Close to 60 per cent of the shareholders voted in favour of the move. However, the motion required an outright majority of 75 per cent. ‘As far as we are concerned, the merger is off,’ says Sanjeev Dureja, chief financial officer of Majan. ‘The shareholders rejected Bank Dhofar’s offer and it is now up to them to come back to us with better terms.’
Bank Dhofar had tabled a deal worth RO 29.4 million ($75 million) that involved a mixture of shares, bonds and cash. Under the terms of the offer, 50 per cent of the bank’s stock would be acquired by Bank Dhofar on the basis of one ordinary share equalling 2.35 Majan shares. A further 25 per cent stake would be converted into bonds, with a coupon value of 6 per cent and a five-year tenor. The balance of RO 14.7 million ($37 million) was to be paid up in cash.

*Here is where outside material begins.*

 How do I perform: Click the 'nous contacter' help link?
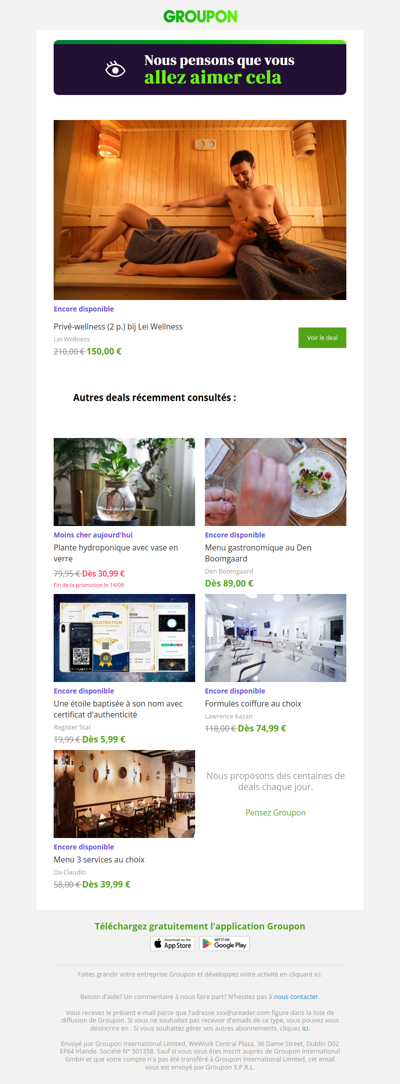pyautogui.click(x=296, y=997)
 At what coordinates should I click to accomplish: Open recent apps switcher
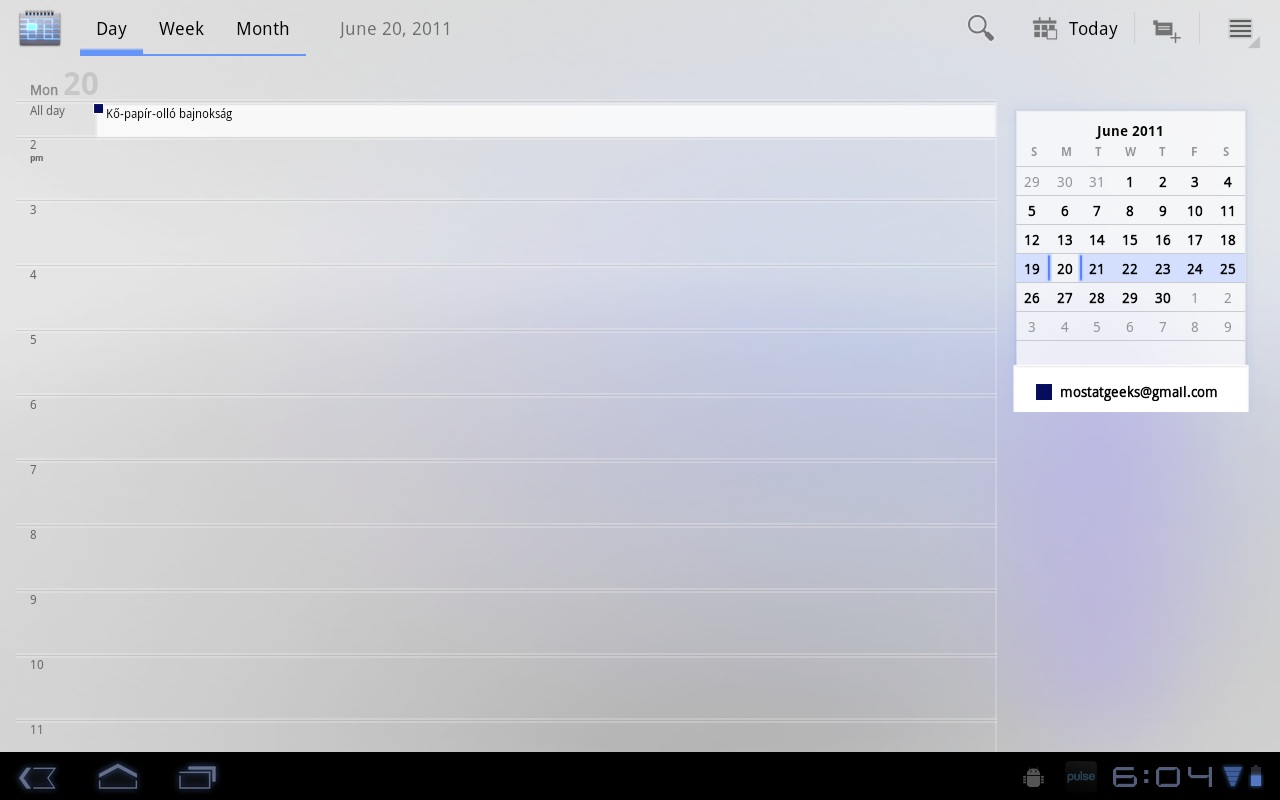click(197, 777)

‘Bank Dhofar is still interested but we will not die without Majan,’ says VK Raina, assistant general manager in Bank Dhofar’s corporate banking group. ‘It will not make a huge difference to our bottom line and we don’t anticipate increasing our offer.’ Bank Dhofar, which was established in 1990, is the larger of the two institutions. The bank operates a network of 43 branches, compared to 16 run by Majan. It already owns a 6.2 per cent stake in the bank.
The collapse of the proposed merger has opened the door for other investors to increase their holding in Majan. The local Suhail Bahwan Group, which already owns a 6.6 per cent stake, is understood to be close to finalising a deal to buy a further 10-15 per cent of Majan’s shares from Germany’s Commerzbank. The move could make Bahwan its largest shareholder.
‘Bahwan is at an advanced stage of negotiating the purchase of more stock. However, it first has to clear Central Bank of Oman regulations governing the acquisition of more than 10 per cent in a local bank,’ says Dureja.